• DATA LISTING:
———

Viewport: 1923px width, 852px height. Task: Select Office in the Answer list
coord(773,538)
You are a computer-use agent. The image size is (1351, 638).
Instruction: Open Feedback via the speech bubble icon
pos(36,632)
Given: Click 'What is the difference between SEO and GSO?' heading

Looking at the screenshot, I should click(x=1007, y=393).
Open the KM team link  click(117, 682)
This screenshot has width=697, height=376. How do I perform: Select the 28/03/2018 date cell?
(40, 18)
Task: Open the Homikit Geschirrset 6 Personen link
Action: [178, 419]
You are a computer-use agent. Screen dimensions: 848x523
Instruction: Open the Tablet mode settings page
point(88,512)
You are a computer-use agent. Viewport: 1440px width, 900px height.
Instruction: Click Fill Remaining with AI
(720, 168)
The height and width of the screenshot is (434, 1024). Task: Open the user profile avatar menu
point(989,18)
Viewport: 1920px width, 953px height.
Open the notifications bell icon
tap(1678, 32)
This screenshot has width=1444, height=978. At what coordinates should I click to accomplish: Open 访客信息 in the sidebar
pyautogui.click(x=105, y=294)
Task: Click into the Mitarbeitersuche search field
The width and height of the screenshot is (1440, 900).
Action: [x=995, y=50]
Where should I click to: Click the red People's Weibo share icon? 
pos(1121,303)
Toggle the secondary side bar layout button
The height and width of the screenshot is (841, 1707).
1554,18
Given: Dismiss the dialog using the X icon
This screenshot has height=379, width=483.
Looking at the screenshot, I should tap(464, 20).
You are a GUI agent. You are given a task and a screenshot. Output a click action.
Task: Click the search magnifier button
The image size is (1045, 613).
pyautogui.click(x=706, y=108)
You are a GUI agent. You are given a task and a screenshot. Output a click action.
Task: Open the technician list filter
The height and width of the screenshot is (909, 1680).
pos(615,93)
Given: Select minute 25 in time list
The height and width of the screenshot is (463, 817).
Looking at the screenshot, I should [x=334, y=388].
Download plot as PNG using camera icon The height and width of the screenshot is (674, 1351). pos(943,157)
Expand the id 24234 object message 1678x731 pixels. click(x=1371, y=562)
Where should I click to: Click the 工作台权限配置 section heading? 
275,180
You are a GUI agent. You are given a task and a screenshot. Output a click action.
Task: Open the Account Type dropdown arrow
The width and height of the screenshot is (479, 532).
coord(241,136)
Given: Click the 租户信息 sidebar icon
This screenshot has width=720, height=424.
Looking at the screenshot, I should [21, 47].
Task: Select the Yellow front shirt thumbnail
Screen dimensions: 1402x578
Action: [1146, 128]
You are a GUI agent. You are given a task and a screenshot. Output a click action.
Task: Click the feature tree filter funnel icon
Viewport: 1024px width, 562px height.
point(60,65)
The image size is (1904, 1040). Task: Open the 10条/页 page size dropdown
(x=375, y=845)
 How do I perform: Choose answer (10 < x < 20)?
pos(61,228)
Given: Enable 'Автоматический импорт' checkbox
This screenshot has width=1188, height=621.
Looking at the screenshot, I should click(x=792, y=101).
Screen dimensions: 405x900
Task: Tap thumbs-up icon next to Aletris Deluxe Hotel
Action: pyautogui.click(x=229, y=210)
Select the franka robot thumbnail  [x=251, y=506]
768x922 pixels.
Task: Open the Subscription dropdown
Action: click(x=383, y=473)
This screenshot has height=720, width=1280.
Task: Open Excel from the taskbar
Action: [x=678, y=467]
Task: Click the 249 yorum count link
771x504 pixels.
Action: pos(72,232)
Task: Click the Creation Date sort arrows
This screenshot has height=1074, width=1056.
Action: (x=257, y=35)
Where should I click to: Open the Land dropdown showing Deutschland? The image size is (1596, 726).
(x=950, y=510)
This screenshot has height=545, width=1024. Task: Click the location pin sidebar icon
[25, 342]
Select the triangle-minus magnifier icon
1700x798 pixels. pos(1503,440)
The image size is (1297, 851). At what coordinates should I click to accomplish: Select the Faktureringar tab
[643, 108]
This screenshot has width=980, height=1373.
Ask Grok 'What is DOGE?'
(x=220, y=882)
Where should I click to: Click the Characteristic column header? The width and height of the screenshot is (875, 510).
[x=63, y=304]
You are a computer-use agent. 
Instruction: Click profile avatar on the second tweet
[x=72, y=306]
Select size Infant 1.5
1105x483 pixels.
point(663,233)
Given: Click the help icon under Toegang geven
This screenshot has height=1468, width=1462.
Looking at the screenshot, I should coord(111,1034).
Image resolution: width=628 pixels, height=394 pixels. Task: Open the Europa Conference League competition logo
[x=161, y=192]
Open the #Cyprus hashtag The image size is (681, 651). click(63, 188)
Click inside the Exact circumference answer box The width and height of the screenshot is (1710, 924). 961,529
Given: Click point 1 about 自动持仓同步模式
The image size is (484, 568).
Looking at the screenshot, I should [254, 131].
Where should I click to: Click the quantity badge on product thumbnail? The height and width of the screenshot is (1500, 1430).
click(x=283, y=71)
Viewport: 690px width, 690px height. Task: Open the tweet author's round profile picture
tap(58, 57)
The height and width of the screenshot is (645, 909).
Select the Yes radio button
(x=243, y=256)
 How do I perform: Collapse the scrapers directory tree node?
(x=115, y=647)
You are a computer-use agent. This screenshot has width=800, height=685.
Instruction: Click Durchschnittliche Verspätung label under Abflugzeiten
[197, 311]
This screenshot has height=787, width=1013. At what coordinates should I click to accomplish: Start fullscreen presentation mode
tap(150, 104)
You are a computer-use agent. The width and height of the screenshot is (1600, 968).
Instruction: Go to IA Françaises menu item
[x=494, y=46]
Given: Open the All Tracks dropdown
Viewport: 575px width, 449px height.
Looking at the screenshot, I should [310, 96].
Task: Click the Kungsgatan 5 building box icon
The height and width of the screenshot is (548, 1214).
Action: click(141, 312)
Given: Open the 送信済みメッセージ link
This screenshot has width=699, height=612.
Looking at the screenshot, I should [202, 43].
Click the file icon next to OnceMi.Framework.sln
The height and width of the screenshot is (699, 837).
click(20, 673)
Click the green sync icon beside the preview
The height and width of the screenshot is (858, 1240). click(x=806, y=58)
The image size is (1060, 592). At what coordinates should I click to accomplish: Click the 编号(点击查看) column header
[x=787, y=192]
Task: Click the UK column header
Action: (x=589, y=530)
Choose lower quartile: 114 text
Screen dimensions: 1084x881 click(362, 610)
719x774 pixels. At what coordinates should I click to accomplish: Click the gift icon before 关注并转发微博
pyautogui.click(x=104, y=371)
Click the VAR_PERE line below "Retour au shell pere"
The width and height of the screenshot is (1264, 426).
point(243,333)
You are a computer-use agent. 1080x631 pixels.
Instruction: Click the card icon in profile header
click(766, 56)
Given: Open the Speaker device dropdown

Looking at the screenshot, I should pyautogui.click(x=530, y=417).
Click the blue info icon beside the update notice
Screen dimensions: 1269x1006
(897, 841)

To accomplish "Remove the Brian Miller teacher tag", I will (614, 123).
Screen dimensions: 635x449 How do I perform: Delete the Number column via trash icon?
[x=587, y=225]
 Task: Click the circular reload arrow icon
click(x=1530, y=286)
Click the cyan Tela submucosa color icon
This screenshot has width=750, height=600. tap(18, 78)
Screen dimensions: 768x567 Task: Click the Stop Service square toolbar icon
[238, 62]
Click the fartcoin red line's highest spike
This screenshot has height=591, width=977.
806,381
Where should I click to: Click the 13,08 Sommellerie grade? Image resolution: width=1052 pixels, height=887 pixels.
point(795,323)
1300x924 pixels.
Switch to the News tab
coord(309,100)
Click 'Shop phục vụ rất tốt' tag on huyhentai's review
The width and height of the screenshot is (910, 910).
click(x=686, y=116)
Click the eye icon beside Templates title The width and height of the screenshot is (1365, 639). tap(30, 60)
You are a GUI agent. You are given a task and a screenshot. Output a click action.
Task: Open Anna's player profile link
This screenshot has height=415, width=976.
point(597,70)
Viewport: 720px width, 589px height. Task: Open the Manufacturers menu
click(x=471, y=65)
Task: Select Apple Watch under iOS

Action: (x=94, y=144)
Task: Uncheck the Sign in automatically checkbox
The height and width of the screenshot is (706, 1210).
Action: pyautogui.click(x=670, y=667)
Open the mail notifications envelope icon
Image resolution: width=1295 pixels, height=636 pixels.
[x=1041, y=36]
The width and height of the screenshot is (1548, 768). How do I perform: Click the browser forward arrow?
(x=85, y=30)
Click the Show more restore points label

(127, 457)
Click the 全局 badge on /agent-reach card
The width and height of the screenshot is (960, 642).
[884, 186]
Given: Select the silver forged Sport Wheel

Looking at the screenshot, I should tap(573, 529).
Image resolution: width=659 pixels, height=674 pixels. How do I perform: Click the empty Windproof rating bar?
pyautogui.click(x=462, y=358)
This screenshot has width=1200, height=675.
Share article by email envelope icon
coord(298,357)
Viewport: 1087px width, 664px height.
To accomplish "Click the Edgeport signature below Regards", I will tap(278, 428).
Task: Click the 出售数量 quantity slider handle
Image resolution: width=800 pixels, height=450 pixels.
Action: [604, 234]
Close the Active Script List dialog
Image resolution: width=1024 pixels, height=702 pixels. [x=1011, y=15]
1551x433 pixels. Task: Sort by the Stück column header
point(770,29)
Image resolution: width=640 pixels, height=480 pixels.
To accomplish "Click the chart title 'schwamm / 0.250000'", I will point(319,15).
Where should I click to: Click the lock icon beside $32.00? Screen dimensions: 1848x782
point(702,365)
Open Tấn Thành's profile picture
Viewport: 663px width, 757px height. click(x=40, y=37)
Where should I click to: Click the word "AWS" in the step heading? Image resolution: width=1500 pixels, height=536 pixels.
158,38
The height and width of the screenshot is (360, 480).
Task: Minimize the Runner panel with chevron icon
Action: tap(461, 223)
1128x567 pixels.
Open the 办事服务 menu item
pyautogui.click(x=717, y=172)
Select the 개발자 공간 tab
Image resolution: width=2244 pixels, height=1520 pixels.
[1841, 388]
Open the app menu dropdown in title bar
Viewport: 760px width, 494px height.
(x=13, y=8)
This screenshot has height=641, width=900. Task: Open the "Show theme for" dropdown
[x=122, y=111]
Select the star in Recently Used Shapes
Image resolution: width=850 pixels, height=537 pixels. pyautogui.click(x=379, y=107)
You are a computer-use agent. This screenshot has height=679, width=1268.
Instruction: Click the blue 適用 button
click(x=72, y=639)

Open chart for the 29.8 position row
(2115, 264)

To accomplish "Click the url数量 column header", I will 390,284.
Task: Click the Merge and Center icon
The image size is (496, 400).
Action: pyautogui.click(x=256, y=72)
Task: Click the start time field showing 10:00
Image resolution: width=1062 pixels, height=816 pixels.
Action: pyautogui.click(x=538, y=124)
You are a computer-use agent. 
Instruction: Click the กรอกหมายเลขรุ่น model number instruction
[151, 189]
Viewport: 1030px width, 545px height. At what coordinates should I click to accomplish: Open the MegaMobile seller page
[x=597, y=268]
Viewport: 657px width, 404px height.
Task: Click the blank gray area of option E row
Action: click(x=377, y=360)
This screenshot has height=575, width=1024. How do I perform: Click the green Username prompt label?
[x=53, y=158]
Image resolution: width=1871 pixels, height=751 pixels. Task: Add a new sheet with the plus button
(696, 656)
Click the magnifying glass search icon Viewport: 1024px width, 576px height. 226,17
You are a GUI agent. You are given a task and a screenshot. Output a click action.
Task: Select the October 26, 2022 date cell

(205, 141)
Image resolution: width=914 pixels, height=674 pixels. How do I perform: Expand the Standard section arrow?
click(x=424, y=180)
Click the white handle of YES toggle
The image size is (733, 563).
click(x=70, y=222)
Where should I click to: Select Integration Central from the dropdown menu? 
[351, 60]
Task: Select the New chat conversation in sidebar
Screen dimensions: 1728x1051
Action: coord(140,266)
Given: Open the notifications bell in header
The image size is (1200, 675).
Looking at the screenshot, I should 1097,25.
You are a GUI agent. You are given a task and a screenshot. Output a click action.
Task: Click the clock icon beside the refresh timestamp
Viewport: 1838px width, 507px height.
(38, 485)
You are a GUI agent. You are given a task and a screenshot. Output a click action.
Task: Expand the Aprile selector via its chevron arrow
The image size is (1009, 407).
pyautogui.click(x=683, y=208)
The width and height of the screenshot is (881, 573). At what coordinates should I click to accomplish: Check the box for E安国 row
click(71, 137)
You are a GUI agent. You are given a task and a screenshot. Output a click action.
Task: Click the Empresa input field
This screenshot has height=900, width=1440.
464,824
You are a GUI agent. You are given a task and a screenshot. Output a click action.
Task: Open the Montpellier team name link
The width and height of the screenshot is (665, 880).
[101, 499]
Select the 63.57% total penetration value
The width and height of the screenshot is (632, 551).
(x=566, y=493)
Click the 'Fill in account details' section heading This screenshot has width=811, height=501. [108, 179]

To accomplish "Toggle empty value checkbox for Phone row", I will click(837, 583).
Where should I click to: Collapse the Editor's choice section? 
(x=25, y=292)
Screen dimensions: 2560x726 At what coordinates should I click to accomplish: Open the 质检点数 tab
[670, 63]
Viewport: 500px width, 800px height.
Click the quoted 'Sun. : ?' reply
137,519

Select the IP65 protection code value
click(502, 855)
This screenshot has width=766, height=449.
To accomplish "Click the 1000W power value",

———

• REQUIRED ACTION:
Collect, from the material above, every line containing the word "title".

• PROBLEM SOLUTION:
Click the eye icon beside Templates title The width and height of the screenshot is (1365, 639). tap(30, 60)
To accomplish "Click the chart title 'schwamm / 0.250000'", I will point(319,15).
Open the app menu dropdown in title bar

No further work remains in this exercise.